Внезапно и отчетливо ощутил ледяное прикосновение ствола к затылку…
В оранжевой проруби раннего заката печально стыли белые шапки крыш, свежий до рези воздух был полон хрустом шагов, где-то выла-плакала собака, и плач неискупимой виной вис над окрестностью, позванивало льдисто ведро в колодце недалеко от дома Андрея, вода была студеной, чистой, дымящейся, подобно юности, чудной и тайной, боящейся оглянуться в завтра, как оглядываются назад и видят холодный блеск смертельного дула.
Я рассказывал Андрею про темный коридор смертников.
Мы гнали от себя мысли, но видения были неотступны.
Что спасало нас?
Наивность ли и молодость в гибельном пространстве – как первобытное незнание дикарей в огромной клетке?
Застойность, отсутствие малейшей тяги.
Заслонка не вынималась, сплошной угарный газ стелился над страной, держа всех в полуживом состоянии, и в глотке свежего воздуха бездумно и радостно ощущалась вся глубина жизни.
На оранжевом закате густо растекался удар медного колокола. Галки, обсевшие карнизы колокольни, сорвались с места, беспорядочно кружась в воздухе обгорелыми хлопьями бумаги: видением погромных пожарищ, погашенных обеспамятевшим северным снегопадом и вновь взвихренных пургой и набатом – черные обрывки священных еврейских книг носились в воздухе.
Вороний грай усиливал неимоверно тоску погружающейся в угарно-дремотную стужу округи.
Впервые, вслед за Андреем, я подошел так близко к церковной ограде.
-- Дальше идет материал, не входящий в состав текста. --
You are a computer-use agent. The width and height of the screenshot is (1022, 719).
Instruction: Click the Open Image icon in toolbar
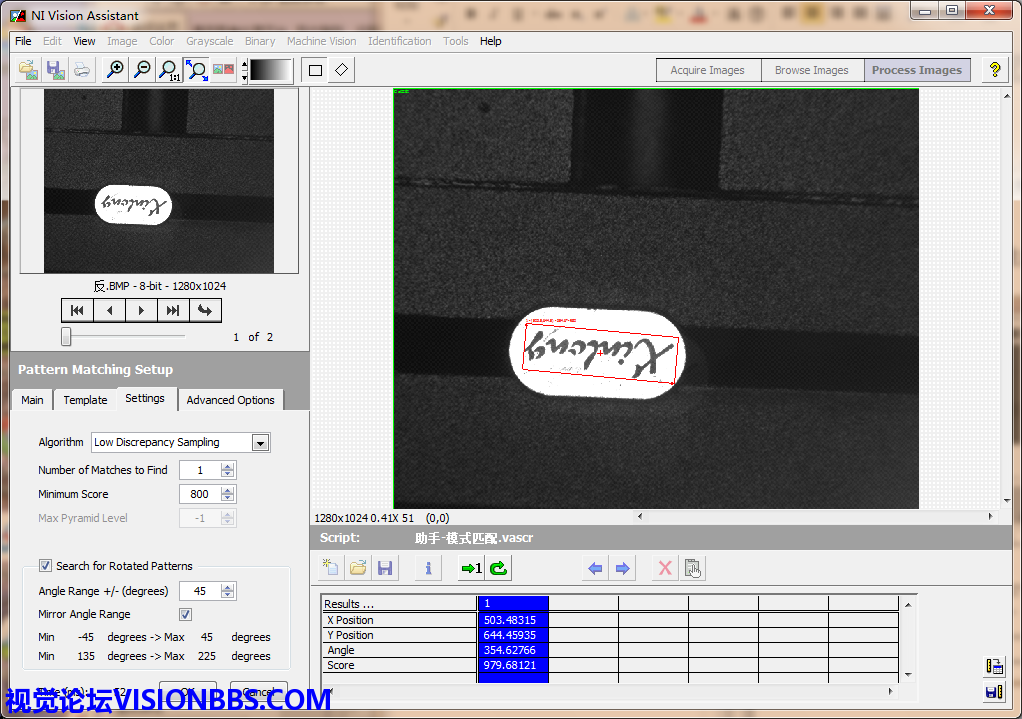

Звонарь на высоте метался черным лохматым вороном, запутавшимся в силках веревок от колоколов и колокольчиков: нежный перезвон меди странной тяжестью давил грудь в эти предсумеречные минуты.
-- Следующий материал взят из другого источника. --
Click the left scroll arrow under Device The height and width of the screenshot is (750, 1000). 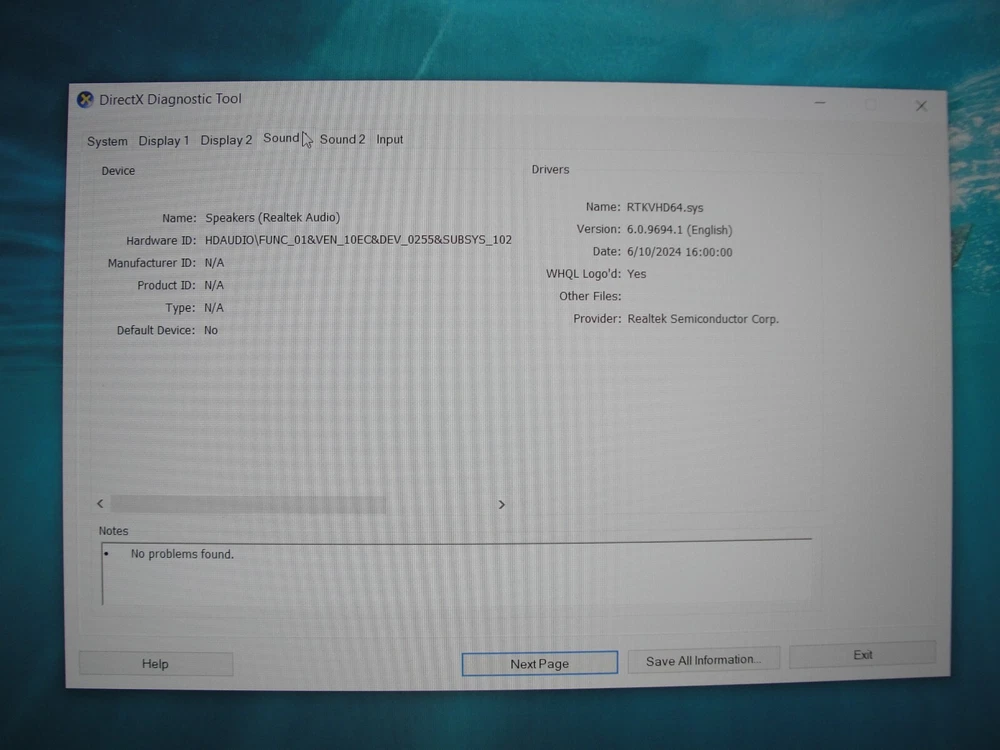click(x=100, y=504)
Только однажды, года два назад, влекомый мальчишками, перед всенощной, я мельком увидел внутренности церкви, я тут же сбежал.
Ощущение всегда было таково, что вот, среди по-домашнему знакомого пространства – булыжниковой площади, аптеки, рынка, развалин – как внутри матрешки, упрятано за обычными стенами иное пространство, огромное, высокое, замкнутое, хоральное, с незнакомыми лицами, выписанными на стенах, накладной позолотой иконостаса, запахом горящего ладана, кадильного дыма и хоругвей, в которых невыветривающийся запах вечных похорон, направляющихся по улицам города на кладбище, своим величественным и молчаливым ходом подавляющих гражданские похороны с оркестром военных музыкантов. Церковное отпугивало меня своей тайной и в то же время чрезмерной телесностью; куличи были хлебом, но символизировали плоть.